L’océan Arctique a longtemps été recouvert de glace et formé d’eau douce

Une étude parue mercredi dans la revue scientifique Nature conclut que l’océan Arctique a traversé au moins deux épisodes au cours des 150 000 dernières années où il était uniquement composé d’eau douce, en plus d’être recouvert d’une épaisse couche de glace. (Rüdiger Stein/Institut Alfred Wegener de recherche marine et polaire)
L’océan Arctique a longtemps été uniquement composé d’eau douce, en plus d’être recouvert d’une épaisse couche de glace, conclut une étude qui, selon ses auteurs, pourrait mettre en lumière des oscillations climatiques rapides qui étaient encore aujourd’hui inexpliquées.

« Nous avons confirmé pour la première fois [en étudiant] les fonds marins que de l’eau douce avait déjà été présente dans l’océan Arctique sous la forme gelée ou liquide », affirme Walter Geibert, un géochimiste à l’Institut Alfred Wegener de recherche marine et polaire, en Allemagne, et premier auteur de l’étude.

Ses observations sont réunies dans une étude menée avec quatre autres chercheurs de l’Institut et du Centre des sciences de l’environnement marin de l’université de Brême (MARUM).

L’analyse, parue mercredi dans la revue scientifique Nature, conclut que l’océan Arctique a traversé au moins deux épisodes au cours des 150 000 dernières années durant lesquelles sa composition ne présentait aucune trace d’eau salée.

« C’était vraiment une surprise. D’un point géoscientifique, il était assez extrême de dire qu’une quantité aussi énorme d’eau douce avait pu passer sous le radar. »Walter Geibert, géochimiste et premier auteur de l’étude

Les scientifiques estiment que ces épisodes ont eu lieu une première fois de 130 000 à 150 000 ans, puis à une deuxième reprise il y a de cela 60 000 à 70 000 ans.

Walter Geibert, géochimiste à l’Institut Alfred Wegener de recherche marine et polaire. (Rüdiger Stein/Institut Alfred Wegener de recherche marine et polaire)

Durant ces périodes, une couche de glace de plus de 900 m recouvrait différentes régions de l’Arctique, dont le Groenland et une partie du littoral de la mer de Béring. La région qui équivaut à l’emplacement actuel du Canada était quant à elle enfouie sous deux couches de glace.

En Europe, une autre couche de glace s’étendait sur plus de 5000 km allant de l’Écosse actuelle à la mer de Kara, au nord de la Russie, en passant par les pays scandinaves.

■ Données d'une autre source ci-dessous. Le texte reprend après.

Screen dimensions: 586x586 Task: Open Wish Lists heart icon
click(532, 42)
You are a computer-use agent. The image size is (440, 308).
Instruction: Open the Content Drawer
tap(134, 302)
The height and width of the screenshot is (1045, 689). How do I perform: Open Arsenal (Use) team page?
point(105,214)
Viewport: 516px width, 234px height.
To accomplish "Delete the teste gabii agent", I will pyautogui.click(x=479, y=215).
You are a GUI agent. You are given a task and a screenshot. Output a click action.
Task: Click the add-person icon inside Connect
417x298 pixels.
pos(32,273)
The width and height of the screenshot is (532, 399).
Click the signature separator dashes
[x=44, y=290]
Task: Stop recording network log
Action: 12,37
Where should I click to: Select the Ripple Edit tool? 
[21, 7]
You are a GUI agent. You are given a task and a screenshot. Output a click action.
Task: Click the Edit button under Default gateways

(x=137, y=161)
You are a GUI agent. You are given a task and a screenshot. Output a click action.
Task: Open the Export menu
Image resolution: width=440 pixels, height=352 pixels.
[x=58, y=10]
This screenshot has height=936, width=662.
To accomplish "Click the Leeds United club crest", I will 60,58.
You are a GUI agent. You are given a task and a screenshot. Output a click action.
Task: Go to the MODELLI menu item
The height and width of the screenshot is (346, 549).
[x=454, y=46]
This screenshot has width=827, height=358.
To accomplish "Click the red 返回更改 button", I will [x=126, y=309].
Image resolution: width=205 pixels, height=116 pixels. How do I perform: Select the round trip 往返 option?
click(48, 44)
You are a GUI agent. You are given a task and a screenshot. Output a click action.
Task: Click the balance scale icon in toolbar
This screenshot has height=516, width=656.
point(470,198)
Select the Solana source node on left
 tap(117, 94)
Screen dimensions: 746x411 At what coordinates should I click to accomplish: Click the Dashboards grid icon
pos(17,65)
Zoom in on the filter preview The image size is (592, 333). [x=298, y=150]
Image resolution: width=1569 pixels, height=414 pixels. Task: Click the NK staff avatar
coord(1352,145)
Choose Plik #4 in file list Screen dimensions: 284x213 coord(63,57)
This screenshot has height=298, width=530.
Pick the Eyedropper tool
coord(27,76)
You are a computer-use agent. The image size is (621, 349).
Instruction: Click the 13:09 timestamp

Pour parvenir à ces conclusions, les scientifiques ont analysé la composition de plusieurs centaines d’échantillons de 10 sédiments différents prélevés dans les fonds marins arctiques pendant trois ans.

Or, l’absence d’isotopes de thorium-230, un élément chimique présent dans les milieux contenant de l’eau salée, a mis la puce à l’oreille des scientifiques.

« Le thorium se trouve dans tous les endroits qui contiennent de l’eau salée, indique le géochimiste. Mais plusieurs de nos sédiments ne contenaient pas de trace de sel. »

Les chercheurs ont analysé les sédiments présents dans des échantillons de fonds marin.

Selon l’étude, cette absence d’eau salée s’explique notamment par le fait que le niveau général des mers était d’environ 130 m plus bas qu’il ne l’est aujourd’hui et que les importantes masses de glace présentes durant les périodes glaciaires restreignaient toute circulation océanique.

Walter Geibert explique qu’un phénomène de « barrière de glace » aurait ainsi contribué à empêcher les échanges de masses d’eau avec les océans Atlantique et Pacifique, et donc, à ne pas alimenter l’océan Arctique en eau salée.

Cependant, lorsque ce mécanisme a été rompu, dit-il, d’importantes quantités d’eau salée ont à nouveau pénétré dans l’océan Arctique.

Des échanges d’importantes masses d’eau douce et d’eau salée pourraient expliquer des événements climatiques extrêmes survenus durant la dernière période glaciaire, selon l’étude. (François Gagnon/Radio-Canada)

Il croit d’ailleurs que ce phénomène pourrait expliquer des fluctuations climatiques importantes qui ont eu lieu durant la dernière période glaciaire, telle qu’une hausse des températures de 8 à 10 degrés Celsius au Groenland en seulement quelques années.

« Ce type de mécanismes étaient mal compris jusqu’à aujourd’hui, affirme Walter Geibert. Nous avons désormais une meilleure compréhension de la chronologie. »

Il assure que cette meilleure compréhension du passé aidera à mieux prévoir les changements climatiques à venir, dont ceux qui sont attribuables à la vie humaine.